= Excerpt provided =
>>

If you're a flight attendant or a baggage-handler, and you're asked to take a pay cut to keep your job, you want something to change.
If you're a young couple losing your house, your credit rating, and your piece of the American dream, you want something to change.
I was about to be impressed with this. I was a bit surprised that he went this direction (not really surprised that Huckabee did, but that the GOP allowed it). I was not surprised by the tepid applause these lines brought. I thought I even heard a boo or two in there. Great, I thought, he's going to introduce some GOP strategies for the economy. Let's hear it.
Then... nothing.
But John McCain offers specific ideas to respond to a need for change. But let me say there are some things we don't want to change: freedom, security, and the opportunity to prosper.
...
Let me make something clear tonight: I'm not a Republican because I grew up rich. I'm a Republican because I didn't want to spend the rest of my life poor, waiting for the government to rescue me.
John McCain doesn't want the kind of change that allows the government to reach even deeper into your paycheck and pick your pocket, your doctor, your child's school, or even the kind of car you drive, or tell you how much you have to inflate your tires.

<<

= Challenge A =
Reproduce the passage about Huckabee's speech word for word, between "If you're a young" and "opportunity to prosper.", inclusive.
= Challenge B =
Pick up the passage about Huckabee's speech after its last sentence and keep writing it.

= Data segment =
>>

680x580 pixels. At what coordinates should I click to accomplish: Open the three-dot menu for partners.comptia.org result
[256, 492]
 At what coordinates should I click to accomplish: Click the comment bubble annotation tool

<<

= Task response A =
If you're a young couple losing your house, your credit rating, and your piece of the American dream, you want something to change.
I was about to be impressed with this. I was a bit surprised that he went this direction (not really surprised that Huckabee did, but that the GOP allowed it). I was not surprised by the tepid applause these lines brought. I thought I even heard a boo or two in there. Great, I thought, he's going to introduce some GOP strategies for the economy. Let's hear it.
Then... nothing.
But John McCain offers specific ideas to respond to a need for change. But let me say there are some things we don't want to change: freedom, security, and the opportunity to prosper.

= Task response B =
I think he left out the part where Democrats also want to pick out your house color, but he managed to get the rest of the jabs in there. Nary a bit about what the McCain-Palin ticket brings to the table in regards to policy, though.
Submitted by RayCapps on Thu, 2008/09/04 - 8:37am.
and have studiously avoided watching anything from either one. Besides, now that my vote is decided, I'm just on cruise control until November anyway.
But here are four rhetorical questions and a real one that kind of strike me as significant at this point.
Rhetorical:
1. How many threads and replies on this board in the past few days about the GOP VP choice?
2. How many stories in the national media in the past few days about the GOP VP choice?
3. How many threads and replies on this board in the past few days about Obama?
4. How many stories in the national media in the past few days about Obama?
Real:
Is it possible that the GOP VP choice is almost perfectly fulfilling her intended role in this campaign?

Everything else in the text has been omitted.